This week I have attended the ‘Top 5 Priorities for HR Leaders in 2024′ webinar – based on the results of Gartner’s annual survey of over 500 HR leaders – organised by Gartner for HR. The short report highlights the following topics:
- The top five initiatives CHROs and HR professionals are prioritizing in 2024.
- What’s driving these priorities and why action is so imperative for HR leaders.
- Recommended next steps HR leadership should take to address each priority in the year ahead.
One is for sure. Our life will not become unchallenging in the future. More request for support, conflicting demands, novel challenges, and HR’s output culture (which means focusing on output instead of input) makes prioritization harder and more important for all HR leaders.
Trends that are impacting HR leaders vary. “Unsettled” employee-employer relationship (including flexibility controversy, productivity
anxiety and mutual mistrust), persistent skills shortages (including severity of damage to business outlook such as talent shortage, inflation, and recession), transformative technology innovations (majority of HR leaders agree, that more disruptive tech is imminent, but HR involvement
remains limited) and there is a growing pressure on HR for operational efficiency.
Top HR priorities for 2024
#1: Leader and Manager development
Organizations face numerous barriers when tackling leader and manager development issues. Leaders and managers are overwhelmed by the growth of their job responsibilities. They do not have the right skills and equipment to lead change.

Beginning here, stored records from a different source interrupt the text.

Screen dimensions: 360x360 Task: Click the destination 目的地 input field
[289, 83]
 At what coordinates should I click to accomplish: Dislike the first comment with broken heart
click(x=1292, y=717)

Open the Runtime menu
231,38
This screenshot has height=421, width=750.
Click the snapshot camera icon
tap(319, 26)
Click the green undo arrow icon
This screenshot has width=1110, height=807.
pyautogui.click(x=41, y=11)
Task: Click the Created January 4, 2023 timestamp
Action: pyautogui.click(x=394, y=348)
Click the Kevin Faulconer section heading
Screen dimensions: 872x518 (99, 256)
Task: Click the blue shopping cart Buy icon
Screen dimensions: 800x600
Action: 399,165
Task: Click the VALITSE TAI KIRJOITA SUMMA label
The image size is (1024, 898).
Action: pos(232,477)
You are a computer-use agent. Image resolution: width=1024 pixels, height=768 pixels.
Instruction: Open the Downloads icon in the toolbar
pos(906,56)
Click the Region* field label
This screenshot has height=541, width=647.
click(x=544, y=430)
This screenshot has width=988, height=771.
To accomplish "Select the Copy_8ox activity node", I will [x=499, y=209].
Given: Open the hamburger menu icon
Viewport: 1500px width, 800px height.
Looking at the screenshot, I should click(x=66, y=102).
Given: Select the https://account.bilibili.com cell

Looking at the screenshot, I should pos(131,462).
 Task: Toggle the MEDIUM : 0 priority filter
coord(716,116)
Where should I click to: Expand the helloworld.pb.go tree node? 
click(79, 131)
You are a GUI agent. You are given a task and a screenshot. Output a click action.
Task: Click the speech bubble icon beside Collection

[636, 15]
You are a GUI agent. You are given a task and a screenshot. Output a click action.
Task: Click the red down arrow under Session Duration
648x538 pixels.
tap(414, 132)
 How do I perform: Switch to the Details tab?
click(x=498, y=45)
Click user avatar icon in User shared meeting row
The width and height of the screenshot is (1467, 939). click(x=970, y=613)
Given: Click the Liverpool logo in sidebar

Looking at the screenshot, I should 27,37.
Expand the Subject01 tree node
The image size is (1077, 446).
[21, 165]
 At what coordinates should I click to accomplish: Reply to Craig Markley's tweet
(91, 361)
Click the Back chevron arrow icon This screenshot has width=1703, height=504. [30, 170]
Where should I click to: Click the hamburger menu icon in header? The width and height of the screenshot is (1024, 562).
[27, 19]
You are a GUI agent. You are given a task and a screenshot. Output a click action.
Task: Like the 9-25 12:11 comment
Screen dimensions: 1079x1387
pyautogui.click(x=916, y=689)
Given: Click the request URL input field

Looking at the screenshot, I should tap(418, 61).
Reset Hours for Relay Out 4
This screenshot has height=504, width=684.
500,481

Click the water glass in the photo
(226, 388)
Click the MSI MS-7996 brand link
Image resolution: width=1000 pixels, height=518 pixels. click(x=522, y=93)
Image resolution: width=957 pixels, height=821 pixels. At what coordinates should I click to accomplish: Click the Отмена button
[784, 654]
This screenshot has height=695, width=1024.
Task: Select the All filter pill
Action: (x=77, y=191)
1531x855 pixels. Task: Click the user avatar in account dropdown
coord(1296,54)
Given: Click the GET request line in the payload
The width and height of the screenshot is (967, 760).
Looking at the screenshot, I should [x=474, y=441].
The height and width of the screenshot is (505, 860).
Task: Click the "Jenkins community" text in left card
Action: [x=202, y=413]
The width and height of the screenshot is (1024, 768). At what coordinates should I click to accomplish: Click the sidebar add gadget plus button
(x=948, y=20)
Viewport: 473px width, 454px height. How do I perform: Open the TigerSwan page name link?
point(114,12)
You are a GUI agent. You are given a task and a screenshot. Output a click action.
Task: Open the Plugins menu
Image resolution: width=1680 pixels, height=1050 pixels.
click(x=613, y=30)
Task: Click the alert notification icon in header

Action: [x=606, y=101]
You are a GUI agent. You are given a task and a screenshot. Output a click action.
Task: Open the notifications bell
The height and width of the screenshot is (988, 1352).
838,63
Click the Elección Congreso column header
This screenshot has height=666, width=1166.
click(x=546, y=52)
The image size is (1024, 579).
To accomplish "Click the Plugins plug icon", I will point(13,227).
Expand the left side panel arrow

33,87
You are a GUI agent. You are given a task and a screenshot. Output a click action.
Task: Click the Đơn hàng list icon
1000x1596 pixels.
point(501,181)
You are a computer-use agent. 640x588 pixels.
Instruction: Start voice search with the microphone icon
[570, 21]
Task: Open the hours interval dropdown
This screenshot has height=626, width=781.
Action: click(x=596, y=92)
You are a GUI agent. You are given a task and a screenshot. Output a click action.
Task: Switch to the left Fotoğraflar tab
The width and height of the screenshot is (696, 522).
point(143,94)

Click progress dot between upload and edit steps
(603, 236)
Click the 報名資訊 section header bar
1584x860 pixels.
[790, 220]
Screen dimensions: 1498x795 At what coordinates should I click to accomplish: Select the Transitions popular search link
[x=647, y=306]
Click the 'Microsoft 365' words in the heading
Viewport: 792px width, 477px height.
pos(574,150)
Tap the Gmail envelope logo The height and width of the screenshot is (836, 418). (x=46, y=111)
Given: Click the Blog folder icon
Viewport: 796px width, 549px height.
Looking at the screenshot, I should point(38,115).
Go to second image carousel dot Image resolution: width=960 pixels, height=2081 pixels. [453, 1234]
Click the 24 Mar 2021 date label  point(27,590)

I have recently posted an article in Hungarian about how a manager’s job has become unmanageable.
My key takeaways: The key to making the job more manageable is by strengthening managers’ people leadership skills and lightening their workload.
#2: Organizational culture
The survey’s participants have reported organizational issues such as missing
- a clear vision of the culture they want,
- the knowledge to drive cultural change,
- two essential components – alignment & connectedness – to cultural success,
- measurement of culture effectiveness.
My key takeaways: HR leaders’ biggest organizational culture challenge remains what and how to measure.
#3: HR technology
The survey respondents expressed their concern about the
- missing knowledge of how evolving technology trends (AI) will impact HR,
- missing match between HR technology solutions and strategy AND current and future business needs,
- missing measurement of the business value delivered by HR technology transformation.
My key takeaways: HR leaders’ growing interest in HR technology is driven in part by the fear and speed of AI, particularly GenAI, but they must evaluate how it aligns with their human capital needs. Acknowledge the hype of AI but have a framework to assess its potential.
#4: Change management
Most of the HR leaders have put clearly in the survey that organizations do not define an effective change management approach/process, leaders and managers do not have the right skills and equipment to lead change, employees are fatigued from all the change, and organizations do not measure change success effectively.
My key takeaways: Change fatigue corrodes employee outcomes, like performance and intent to stay, and if it is not addressed, organizations will also be negatively impacted. Organizational transformations are more successful when HR leaders manage change fatigue risk through a 3-part strategy of identify, prevent and fix.
#5: Career Management and Internal Mobility
The survey’s participants have reported that
- career paths are unclear and not compelling for many employees,
- approach to promotions leads to inconsistent promotion decisions,
- employees and managers find it difficult to use career management resources.
My key takeaways: HR leaders must design agile, adaptive career pathing for iterative, changing career destinations with greater visibility into career opportunities. Internal Talent Marketplaces may radically alter organizational resource allocation, shifting careers to be more skills-based instead of role-based.